Why is `23` equals to `10111` in binary

Question

I've tried to convert 23 to binary and came up with the number 100111 by using the calculation inspired by this answer:

1) Find out the least significant bit:

$$ 23 = \underbrace{(e_n\times 2^n + ... + e_1\times 2^1)}_{22} + 1\times2^0 $$

Which is 1 here.
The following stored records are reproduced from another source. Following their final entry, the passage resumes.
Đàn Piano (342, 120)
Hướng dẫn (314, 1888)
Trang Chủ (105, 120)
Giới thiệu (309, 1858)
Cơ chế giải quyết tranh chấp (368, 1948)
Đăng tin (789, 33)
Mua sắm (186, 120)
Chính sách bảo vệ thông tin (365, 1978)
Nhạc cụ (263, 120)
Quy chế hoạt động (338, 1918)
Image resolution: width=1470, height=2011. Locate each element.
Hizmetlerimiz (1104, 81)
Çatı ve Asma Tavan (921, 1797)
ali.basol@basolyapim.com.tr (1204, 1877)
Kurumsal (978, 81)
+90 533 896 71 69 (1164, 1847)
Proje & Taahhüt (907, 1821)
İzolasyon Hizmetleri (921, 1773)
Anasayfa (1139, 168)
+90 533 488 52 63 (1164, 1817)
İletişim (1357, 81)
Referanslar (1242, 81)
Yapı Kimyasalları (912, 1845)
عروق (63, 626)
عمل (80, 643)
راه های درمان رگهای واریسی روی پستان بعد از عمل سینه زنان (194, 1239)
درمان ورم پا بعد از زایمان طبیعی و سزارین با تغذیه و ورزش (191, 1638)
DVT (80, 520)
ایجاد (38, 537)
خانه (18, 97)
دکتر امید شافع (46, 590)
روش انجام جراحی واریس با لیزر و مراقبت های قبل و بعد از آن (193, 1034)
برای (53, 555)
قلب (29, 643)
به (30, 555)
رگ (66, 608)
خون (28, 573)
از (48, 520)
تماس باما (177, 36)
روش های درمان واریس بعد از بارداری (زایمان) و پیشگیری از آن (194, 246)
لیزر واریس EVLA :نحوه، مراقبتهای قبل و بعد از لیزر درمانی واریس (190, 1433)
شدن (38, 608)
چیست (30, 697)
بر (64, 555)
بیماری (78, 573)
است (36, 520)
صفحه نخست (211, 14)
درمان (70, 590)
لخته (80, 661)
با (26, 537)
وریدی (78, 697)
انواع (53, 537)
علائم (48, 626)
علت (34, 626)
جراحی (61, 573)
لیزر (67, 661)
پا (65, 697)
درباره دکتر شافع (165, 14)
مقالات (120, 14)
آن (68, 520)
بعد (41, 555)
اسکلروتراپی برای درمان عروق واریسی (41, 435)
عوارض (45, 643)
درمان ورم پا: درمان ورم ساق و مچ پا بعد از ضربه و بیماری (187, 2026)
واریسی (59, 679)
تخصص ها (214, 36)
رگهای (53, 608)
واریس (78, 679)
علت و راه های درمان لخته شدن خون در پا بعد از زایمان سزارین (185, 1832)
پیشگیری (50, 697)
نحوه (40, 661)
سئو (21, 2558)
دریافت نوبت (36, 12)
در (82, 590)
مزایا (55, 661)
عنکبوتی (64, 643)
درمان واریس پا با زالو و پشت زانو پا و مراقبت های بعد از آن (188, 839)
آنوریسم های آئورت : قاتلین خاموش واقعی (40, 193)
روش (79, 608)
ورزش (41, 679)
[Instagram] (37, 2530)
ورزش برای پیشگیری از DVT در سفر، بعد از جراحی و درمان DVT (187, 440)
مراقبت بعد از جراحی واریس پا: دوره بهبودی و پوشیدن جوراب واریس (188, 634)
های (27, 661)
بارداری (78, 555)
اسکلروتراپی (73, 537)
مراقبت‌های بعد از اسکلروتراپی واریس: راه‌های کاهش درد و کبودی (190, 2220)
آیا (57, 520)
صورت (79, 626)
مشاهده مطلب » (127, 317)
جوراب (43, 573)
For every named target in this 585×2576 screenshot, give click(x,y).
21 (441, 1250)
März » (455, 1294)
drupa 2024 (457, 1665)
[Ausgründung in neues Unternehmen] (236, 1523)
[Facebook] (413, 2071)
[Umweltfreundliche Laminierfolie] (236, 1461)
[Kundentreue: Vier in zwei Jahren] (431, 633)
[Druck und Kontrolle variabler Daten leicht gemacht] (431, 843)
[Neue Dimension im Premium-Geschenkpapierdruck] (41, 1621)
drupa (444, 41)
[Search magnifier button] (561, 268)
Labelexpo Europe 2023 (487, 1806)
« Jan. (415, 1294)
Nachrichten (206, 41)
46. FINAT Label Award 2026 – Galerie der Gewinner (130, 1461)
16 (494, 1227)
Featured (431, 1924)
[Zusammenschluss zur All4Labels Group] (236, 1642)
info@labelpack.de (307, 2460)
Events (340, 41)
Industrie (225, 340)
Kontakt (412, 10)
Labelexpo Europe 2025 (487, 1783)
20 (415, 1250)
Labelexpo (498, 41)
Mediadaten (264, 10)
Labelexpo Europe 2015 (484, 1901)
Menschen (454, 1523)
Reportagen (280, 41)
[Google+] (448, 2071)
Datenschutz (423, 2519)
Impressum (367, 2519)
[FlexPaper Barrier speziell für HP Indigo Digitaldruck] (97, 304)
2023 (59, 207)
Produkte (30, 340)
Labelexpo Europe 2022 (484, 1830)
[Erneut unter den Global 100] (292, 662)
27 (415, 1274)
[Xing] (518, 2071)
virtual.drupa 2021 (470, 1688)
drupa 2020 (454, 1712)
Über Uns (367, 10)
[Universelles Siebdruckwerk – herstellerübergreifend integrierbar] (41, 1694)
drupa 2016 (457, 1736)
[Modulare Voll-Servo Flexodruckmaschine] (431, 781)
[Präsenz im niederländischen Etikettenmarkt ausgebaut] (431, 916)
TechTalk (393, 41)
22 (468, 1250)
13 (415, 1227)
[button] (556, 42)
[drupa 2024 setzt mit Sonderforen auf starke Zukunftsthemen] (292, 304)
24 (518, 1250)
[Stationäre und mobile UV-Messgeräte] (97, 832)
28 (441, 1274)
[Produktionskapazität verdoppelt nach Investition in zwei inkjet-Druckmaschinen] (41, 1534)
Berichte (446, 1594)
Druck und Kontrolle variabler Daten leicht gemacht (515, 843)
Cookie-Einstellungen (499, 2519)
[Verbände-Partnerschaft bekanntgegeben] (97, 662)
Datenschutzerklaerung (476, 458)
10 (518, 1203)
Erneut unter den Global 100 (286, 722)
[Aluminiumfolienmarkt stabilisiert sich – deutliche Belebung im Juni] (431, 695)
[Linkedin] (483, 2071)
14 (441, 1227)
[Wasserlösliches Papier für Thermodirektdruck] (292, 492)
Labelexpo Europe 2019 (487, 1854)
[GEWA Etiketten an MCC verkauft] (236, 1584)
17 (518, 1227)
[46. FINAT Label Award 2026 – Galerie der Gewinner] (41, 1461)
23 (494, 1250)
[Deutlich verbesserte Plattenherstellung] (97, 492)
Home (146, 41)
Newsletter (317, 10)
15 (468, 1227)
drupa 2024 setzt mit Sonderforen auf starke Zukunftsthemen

Continue by shifting to the left by dividing by 2:

2) 22/2 = 10 + 1 // next bit is 1
3) 10/2 = 4 + 1 // next bit is 1
4) 4/2 = 2 + 0 // next bit is 0

So I'm left with the 2 in decimal, which is 10 in binary. Now I'm writing down the number:

10 plus the the bits from the operations 4, 3, 2, 1 gives me 100111, however, the answer is 10111. Where is my mistake?

Answer 1

Let's start with some powers of $2$:

• $2^0 = 1$
• $2^1 = 2$
• $2^2 = 4$
• $2^3 = 8$
• $2^4 = 16$
• $2^5 = 32$

We need to write out $23$, so this is enough powers of $2$.

Start with the highest power of $2$ that is equal to or less than the number. This is $16$. So write a $1$ down and subtract it out: $23-16 = 7$.

The next highest power, $8$, is greater than $7$, so write a zero: $10$.

The next one, $4$, is not greater than $7$, so subtract it out ($7-4=3$) and write a $1$: $101$.

The next one, $2$, is not greater than $3$, so subtract it out ($3-2=1$) and write another $1$: $1011$.

The last one, $1$, is not greater than $1$, so subtract it out ($1-1=0$) and write a $1$: $10111$, and we're done.

Answer 2

I've decided to write down the number in the following form:

$$ 2\times(2\times(2\times(1\times2^1+0\times2^0)+1\times2^0)+1\times2^0)+1\times2^0 $$

And from this form it's clear that there are only 4 steps needed, so:

1) 23 = 22 + 1 // the first bit is 1
2) 22/2 = 10 + 1 // next bit is 1
3) 10/2 = 4 + 1 // next bit is 1
4) 4/2 = 2 + 0 // here, `2 + 0` can be represented as:

$$ (1\times2^1+0\times2^0) $$ so, I have two required bits here - 10, and then I add bits from the previous steps and get the correct result 10111. It seems that I need to divide by 2 until the quotient has no powers of 2 greater than 1.

It is also possible to have the fifth step in the calculations and then the number would look like this:

$$ 2\times(2\times(2\times(2\times(0\times2^1 + 1\times2^0)+0\times2^0)+1\times2^0)+1\times2^0)+1\times2^0 $$

In this way I need to continue dividing until no powers of 2 remain.